It is straightforward to observe the following relation between the eigenvalue decomposition of the covariance matrix and the SVD of \(X\):

\[ \begin{align}\begin{aligned}X^TX &= V \Sigma^T \Sigma V^* = V \hat{\Sigma}^2 V^*\\X^TX &= WDW^{-1} = V \hat{\Sigma}^2 V^*\end{aligned}\end{align} \]

Where

\(W\) : matrix of eigenvectors.
\(\hat{\Sigma^2} = \Sigma^T \Sigma\): diagonal matrix of eigenvalues.

Therefore, the principal components can be computed as \(T=XV=U \Sigma\).

Dimensionality reduction¶

A truncated matrix \(T_L\) can be computed by retaining the L-largest singular values and their corresponding singular vectors:

\[T_L = U_L \Sigma_L = X V_L\]

After reduction a new vector \(x\) of observations can be projected into the principal components:

\[t = U_L^T x\]

Target transformation¶

These principal components can be transformed back into the original space:

\[\hat{x} = U_L t = U_L U_L^T x\]

The latter is commonly referred to as target transformation.

The pca module offers the following classes and functions to perform principal component analysis based on the SVD approach:

Class	Description
`PCAModel`	Container of results from PCA.

Function	Description
`pca()`	Performs principal component analysis on a collection.
`target_transform()`	Performs target transformation on a collection.

class araucaria.stats.pca.PCAModel(matrix, name=None, ncomps=None, cumvar=None)[source]¶

PCA Model class.

“This class stores the results of principal component analysis on an array.

Parameters

matrix (ndarray) – m by n array containing m observations and n variables.
name (str) – Name for the collection. The default is None.
ncomps (int) – Number of components to preserve. Default is None, which will preserve all components.
cumvar (float) – Cumulative variance to preserve. Default is None, which will preserve all components.

Raises

AssertionError – If ncomps is not a positive integer.
AssertionError – If ncomps is larger than the number of variables in matrix.
AssertionError – If cumvar is negative or greater than 1.

matrix¶

Array containing m observations in rows and n variables in columns.

Type: ndarray

U¶

m by n array with the semi-unitary matrix of left-singular vectors.

Type: ndarray

s¶

1-D array with the n singular values.

Type: ndarray

Vh¶

n by n array with the transpose of the semi-unitary matrix of right-singular vectors.

Type: ndarray

variance¶

Array with the explained variance of each component.

Type: ndarray

components¶

m by n array with principal components.

Type: ndarray

Notes

The following methods are currently implemented:

Method	Description
`transform()`	Projects observations into principal components.
`inverse_transform()`	Converts principal component values into observations.

Important

Observations in matrix must be centered in order to perform PCA.
Either ncomps or cumvar can be set to reduce dimensionallity of the dataset.
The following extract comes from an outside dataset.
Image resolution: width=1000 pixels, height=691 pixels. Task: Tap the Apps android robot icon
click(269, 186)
If ncomps is provided, it will set precedence over cumvar.

Example

>>> from numpy.random import randn
>>> from araucaria.stats import PCAModel
>>> from araucaria.utils import check_objattrs
>>> matrix = randn(10,10)
>>> model  = PCAModel(matrix)
>>> type(model)
<class 'araucaria.stats.pca.PCAModel'>

>>> # verifying attributes
>>> attrs = ['matrix', 'components', 'variance']
>>> check_objattrs(model, PCAModel, attrs)
[True, True, True]

transform(obs)[source]¶

Projects observations into principal components.

Parameters: obs (ndarray) – Array with observed values.
Return type: ndarray
Returns: Array with scores on principal components.
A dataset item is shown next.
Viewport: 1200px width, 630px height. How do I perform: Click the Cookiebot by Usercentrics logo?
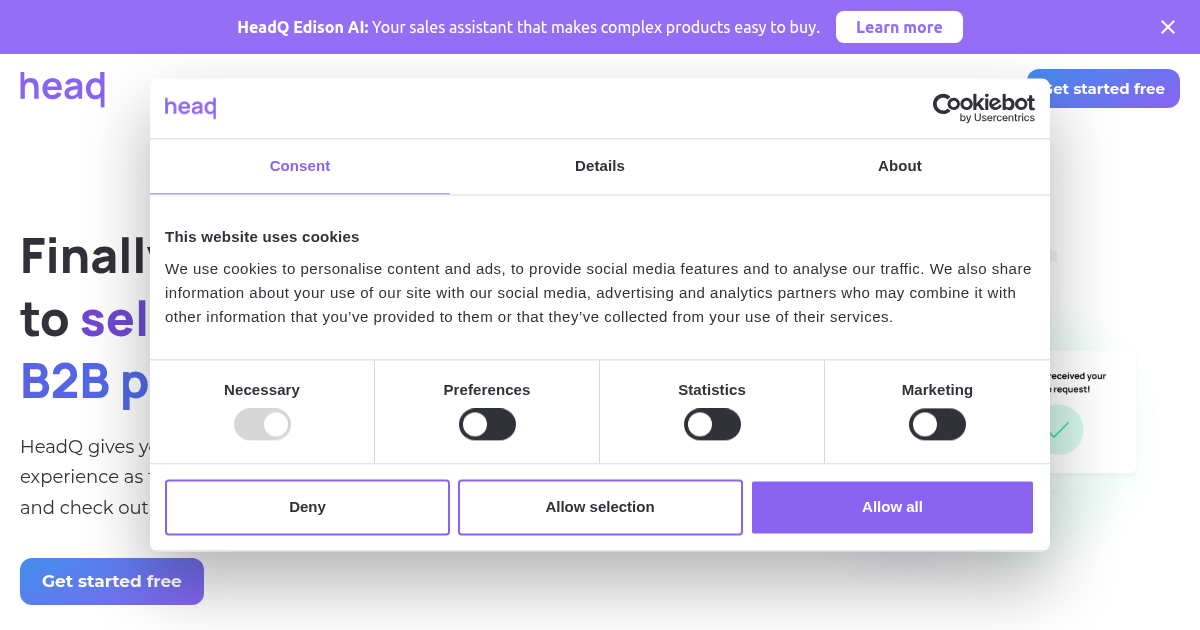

inverse_transform(p)[source]¶

Converts principal components into observations.

Parameters: p (ndarray) – Array with scores on principal components.
Return type: ndarray
Returns: Array with observed values.

araucaria.stats.pca.pca(collection, taglist=['all'], pca_region='xanes', pca_range=[- inf, inf], ncomps=None, cumvar=None, kweight=2)[source]¶

Performs principal component analysis (PCA) on a collection.

Parameters

collection (Collection) – Collection with the groups for PCA.
taglist (List[str]) – List with keys to filter groups based on their tags attributes in the Collection. The default is [‘all’].
pca_region (str) – XAFS region to perform PCA. Accepted values are ‘dxanes’, ‘xanes’, or ‘exafs’. The default is ‘xanes’.
pca_range (list) – Domain range in absolute values. Energy units are expected for ‘dxanes’ or ‘xanes’, while wavenumber (k) units are expected for ‘exafs’. The default is [-inf, inf].
ncomps (Optional[int]) – Number of components to preserve from the PCA. Default is None, which will preserve all components.
cumvar (Optional[float]) – Cumulative variance to preserve from the PCA. Defaults is None, which will preserve all components.
kweight (int) – Exponent for weighting chi(k) by k^kweight. Only valid for cluster_region='exafs'. The default is 2.

Return type

PCAModel

Returns

PCA model with the following arguments:

components : array with principal components.
variance : array with explained variance of each component.
groupnames : list with names of clustered groups.
energy : array with energy values. Returned only if pca_region='xanes or pca_region=dxanes.
k : array with wavenumber values. Returned only if pca_region='exafs'.
matrix : array with centered values for groups in pca_range.
pca_pars : dictionary with PCA parameters.

See also

PCAModel: Class to store results from principal component analysis.
fig_pca(): Plots the results of principal component analysis.

Important

Group datasets in collection will be centered before performing PCA.
Either ncomps or cumvar can be set to reduce dimensionallity of the dataset. If ncomps is provided, it will set precedence over cumvar.

Example

>>> from araucaria.testdata import get_testpath
>>> from araucaria.io import read_collection_hdf5
>>> from araucaria.xas import pre_edge
>>> from araucaria.stats import PCAModel, pca
>>> from araucaria.utils import check_objattrs
>>> fpath      = get_testpath('Fe_database.h5')
>>> collection = read_collection_hdf5(fpath)
>>> collection.apply(pre_edge)
>>> out        = pca(collection, pca_region='xanes')
>>> attrs      = ['energy', 'matrix', 'components', 'variance', 'groupnames', 'pca_pars']
>>> check_objattrs(out, PCAModel, attrs)
[True, True, True, True, True, True]

araucaria.stats.pca.target_transform(model, collection, taglist=['all'])[source]¶

Performs target transformation on a collection.

Parameters

model (PCAModel) – PCA model to perform the projection and inverse transformation.
collection (Collection) – Collection with the groups for target transformatino.
taglist (List[str]) – List with keys to filter groups based on their tags attributes in the Collection. The default is [‘all’].

Return type

Dataset

Returns

Dataset with the following attributes.

groupnames: list with names of transformed groups.
energy : array with energy values. Returned only if pca_region='xanes or pca_region=dxanes.
k : array with wavenumber values. Returned only if pca_region='exafs'.
matrix : original array with mapped values.
tmatrix : array with target transformed groups.
scores : array with scores in the principal component basis.
chi2 : \(\chi^2\) values of the target tranformed groups.

Raises

TypeError – If model is not a valid PCAModel instance
KeyError – If attributes from pca() do not exist in model.